A total of 40 C57BL/6 mice were divided into control group, low-dose iron group (12.5 mg/ml), middle-dose iron group (25 mg/ml), and high-dose iron group (50 mg/ml). The control group received normal saline (0.2 ml), and the rest were injected with intraperitoneal iron dextran every three days for six weeks. Iron overload was confirmed by observing the bone marrow, hepatic, and splenic iron deposits and the bone marrow labile iron pool. In addition, peripheral blood and bone marrow mononuclear cells were counted and the hematopoietic function was assessed.

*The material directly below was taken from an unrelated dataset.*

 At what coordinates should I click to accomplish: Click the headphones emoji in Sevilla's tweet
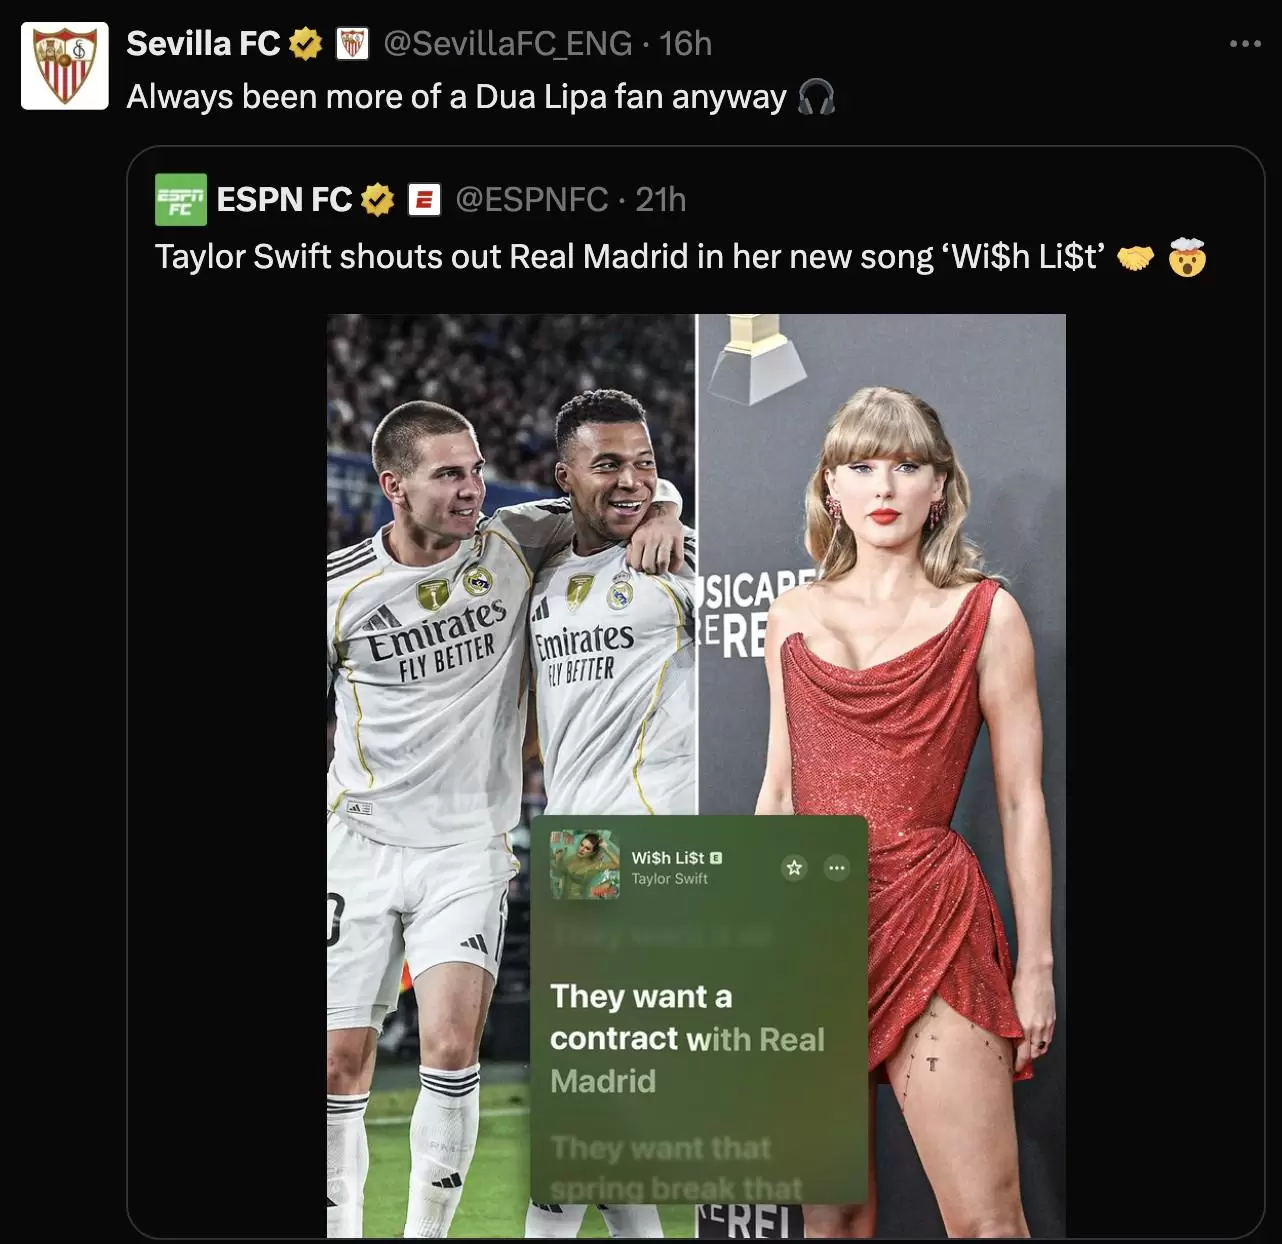[817, 97]
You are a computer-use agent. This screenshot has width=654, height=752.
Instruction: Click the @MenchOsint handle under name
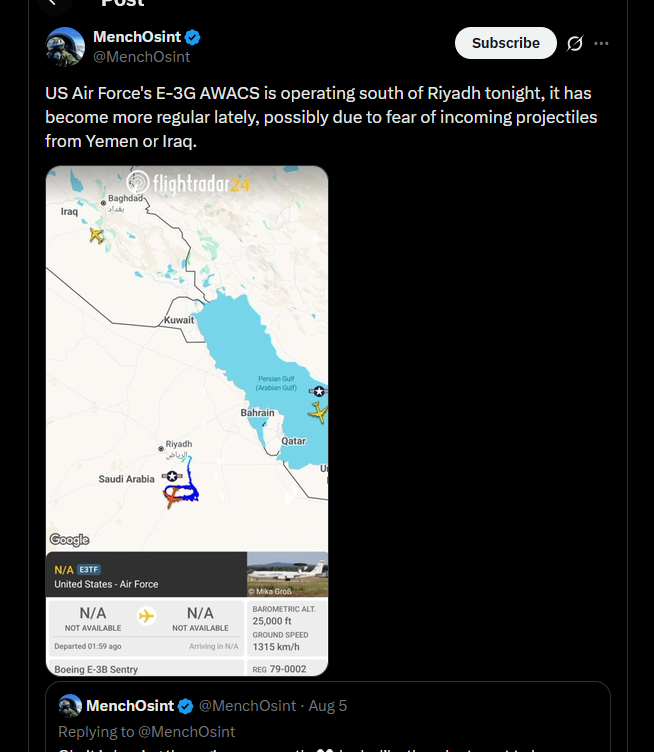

Iron deposits in bone marrow, liver, and spleen were markedly increased in the mouse models. Bone marrow iron was deposited mostly within the matrix with no significant difference in expression of labile iron pool.Compared with control group, the ability of hematopoietic colony-forming in three interventional groups were decreased significantly (P<0.05). Bone marrow mononuclear cells counts showed no significant difference. The amounts of peripheral blood cells (white blood cells, red blood cells, platelets, and hemoglobin) in different iron groups showed no significant difference among these groups;although the platelets were decreased slightly in low-dose iron group [(780.7±39.60)×10(9)/L], middle dose iron group [(676.2±21.43)×10(9)/L], and high-dose iron group [(587.3±19.67)×10(9)/L] when compared with the control group [(926.0±28.23)×10(9)/L], there was no significant difference(P>0.05).

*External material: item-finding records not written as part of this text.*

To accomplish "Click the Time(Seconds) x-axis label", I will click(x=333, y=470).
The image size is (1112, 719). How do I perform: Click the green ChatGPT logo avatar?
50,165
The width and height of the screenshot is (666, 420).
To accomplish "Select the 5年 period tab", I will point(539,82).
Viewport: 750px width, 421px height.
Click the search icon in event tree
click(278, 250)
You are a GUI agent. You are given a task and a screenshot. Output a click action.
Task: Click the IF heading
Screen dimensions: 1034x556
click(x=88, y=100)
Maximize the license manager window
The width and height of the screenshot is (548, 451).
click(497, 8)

The iron-overloaded mouse model was successfully established by intraperitoneal administration of iron dextran. Iron overload can damage the hepatic, splenic, and bone marrow hematopoietic function, although no significant difference was observed in peripheral blood count.
通过腹腔注射右旋糖酐铁建立铁过载小鼠模型,并研究铁过载对骨髓造血的影响。
将40只C57BL/6小鼠分为对照组、低剂量铁组(12.5 mg/ml)、中剂量铁组(25 mg/ml)和高剂量铁组(50 mg/ml)。对照组给予生理盐水(0.2 ml),其余组每三天腹腔注射一次右旋糖酐铁,共六周。通过观察骨髓、肝脏和脾脏的铁沉积以及骨髓不稳定铁池来确认铁过载。此外,对外周血和骨髓单个核细胞进行计数,并评估造血功能。

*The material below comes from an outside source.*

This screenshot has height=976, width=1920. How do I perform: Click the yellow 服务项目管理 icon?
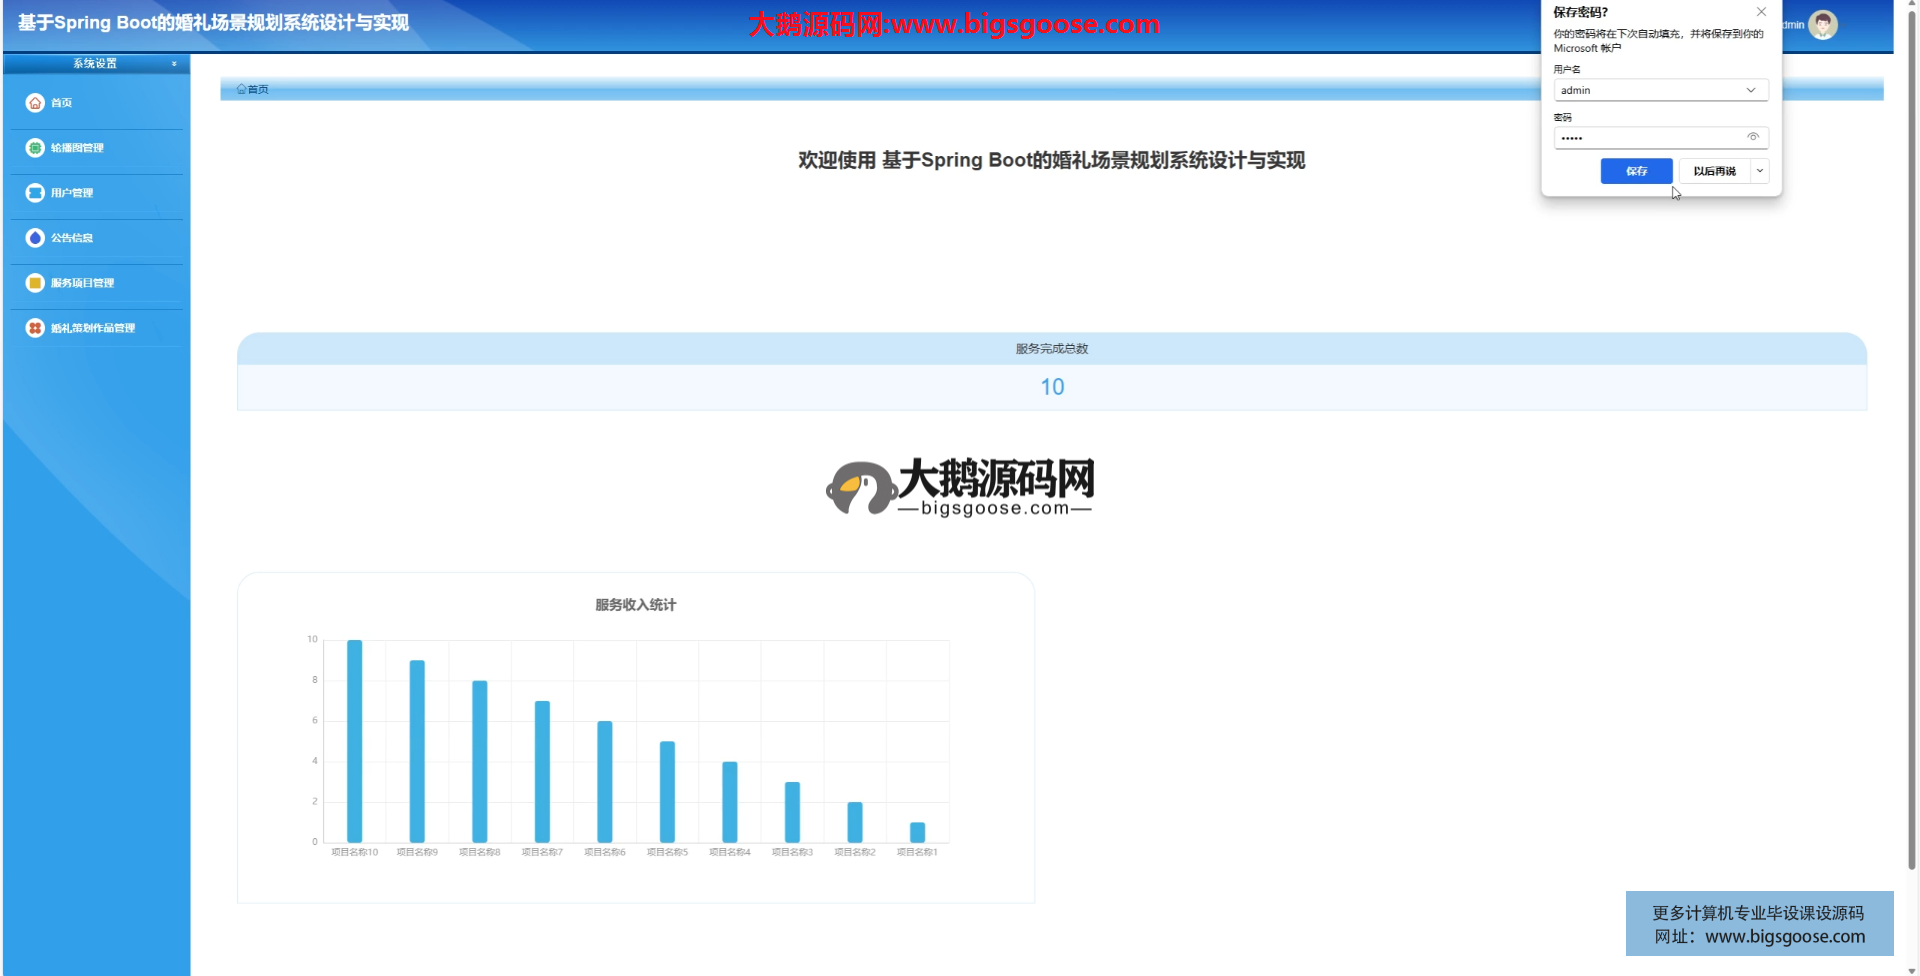[35, 283]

小鼠模型中骨髓、肝脏和脾脏的铁沉积明显增加。骨髓铁主要沉积在基质内,不稳定铁池的表达无显著差异。与对照组相比,三个干预组的造血集落形成能力显著降低(P<0.05)。骨髓单个核细胞计数无显著差异。不同铁组外周血细胞(白细胞、红细胞、血小板和血红蛋白)数量在各组间无显著差异;虽然低剂量铁组[(780.7±39.60)×10⁹/L]、中剂量铁组[(676.2±21.43)×10⁹/L]和高剂量铁组[(587.3±19.67)×10⁹/L]的血小板数量与对照组[(926.0±28.23)×10⁹/L]相比略有下降,但差异无统计学意义(P>0.05)。
通过腹腔注射右旋糖酐铁成功建立了铁过载小鼠模型。铁过载可损害肝脏、脾脏和骨髓的造血功能,尽管外周血细胞计数未观察到显著差异。